Ja, das war schon immer mein größter Traum. Seit ich elf Jahre alt war, habe ich das im Kopf. Ich bin schon unglaublich stolz, dass ich mir das im Kleinen mit der Jugend-Olympiade in Buenos Aires erfüllen konnte. Die Atmosphäre dort war unglaublich, die Spiele sind für mich noch immer der Höhepunkt meiner Kletterkarriere. Nicht mal unbedingt wegen des Resultates. Sondern mit der Jugendelite der ganzen Welt, die alle das gleiche Ziel haben, seine Liebe zum Sport teilen zu können, war inspirierend. Die Stimmung im Olympischen Dorf war damals wirklich einzigartig, wir waren eine Gemeinschaft. Das auch bei den Erwachsenen erleben zu können, darauf trainiere ich hin. Das ist das große Langzeitziel von mir, da bin ich voll motiviert. Wäre natürlich toll, in Paris 2024 einsteigen zu können…

Die Premiere in Tokio hat Alex Megos, der als einer von zwei deutschen Athleten dabei war, zuletzt eher kritisch kommentiert. Siehst du die olympische Kletterpremiere inzwischen auch etwas nüchterner? 

Ich denke, dass die Spiele in Tokio coronabedingt definitiv nicht mit den Jugendspielen vergleichbar waren. Das haben mir auch Freunde geschrieben, die in Argentinien und jetzt auch in Tokio am Start waren.  Das war alleine vom Feeling her sicher etwas ganz anderes, als das, was ich erlebt habe. Also mich persönlich ernüchtert es nicht, das zu lesen. Mein Feuer ist groß, mein Wille noch immer da – und mit jedem Wettkampferfolg wird der Wunsch größer, bei Olympia dabei zu sein.  

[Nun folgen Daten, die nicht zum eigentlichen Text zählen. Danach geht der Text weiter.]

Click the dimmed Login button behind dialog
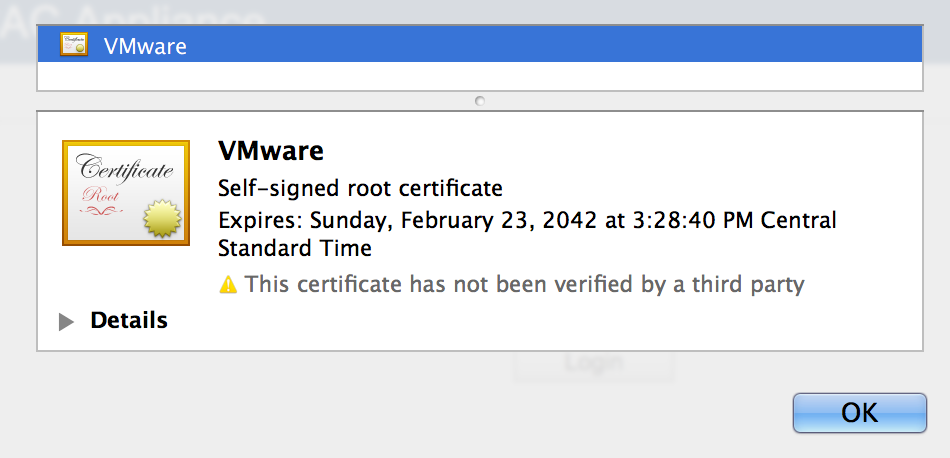 594,364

Im Leistungssport sieht man oft nur schöne Bilder, es gibt aber auch Schattenseiten. In der Kletterszene ging es in den sozialen Medien zuletzt um Sexismus und Essstörungen. Findest du es gut, dass diese Themen inzwischen öffentlich diskutiert werden?

Ja, ich finde das gut. Wir leben im 21. Jahrhundert, man sollte darüber sprechen. Eigentlich hätte das schon viel früher passieren müssen. Unser Job als Athleten ist, Hochleistung zu bringen, darauf müssen wir uns eigentlich konzentrieren. Aber wenn so ein Thema wie Sexismus auftaucht, darf man das nicht ignorieren. Unser Sport ist eigentlich sehr tolerant, wenn so ein Thema auftaucht, sollte man auch deutlich sagen, dass es nicht akzeptabel ist. Essstörungen gibt es – leider. Wir Kletterer arbeiten mit unserem Körpergewicht, dass es dann aber zu solchen Problemen führt, ist schlimm. Daran müssen wir etwas ändern. Leistungssport ist immer ungesund, wir arbeiten immer am Limit. Aber eine Grenze zu ziehen, ist trotzdem ganz wichtig. Unser Körper ist unser größtes Kapital und wir haben nach dem Karriereende noch ein anderes Leben, in dem wir noch gesund sein sollten. Ich finde es gut, dass Essstörungen kein Tabuthema mehr sind.

Wie geht es weiter mit Hannah Meul? Willst du Profikletterin werden – und kann man davon in Deutschland schon leben?

Eine Profikarriere ist definitiv mein Ziel. Klettern ist aber in Deutschland leider noch immer eine Randsportart, es wird schwer sein, davon leben zu können. Aber es ist möglich. Durch die Olympischen Spiele hat das Klettern mehr Aufmerksamkeit bekommen und ich hoffe, dass sich auch mehr Sponsoren dafür interessieren. Daneben hoffe ich auf mehr Fördergelder. Ich studiere inzwischen, trainiere viel… noch zusätzlich zu jobben, ist eigentlich nicht möglich. 

Und was ist bei dir fürs kommende Jahr geplant?

Es wird eine hoffentlich wieder normale Weltcup-Saison werden. Mein persönlicher Höhepunkt wird aber die Europameisterschaft in München sein, da möchte ich in Topform antreten – und vor heimischen Publikum nicht nur in einer Runde mitklettern.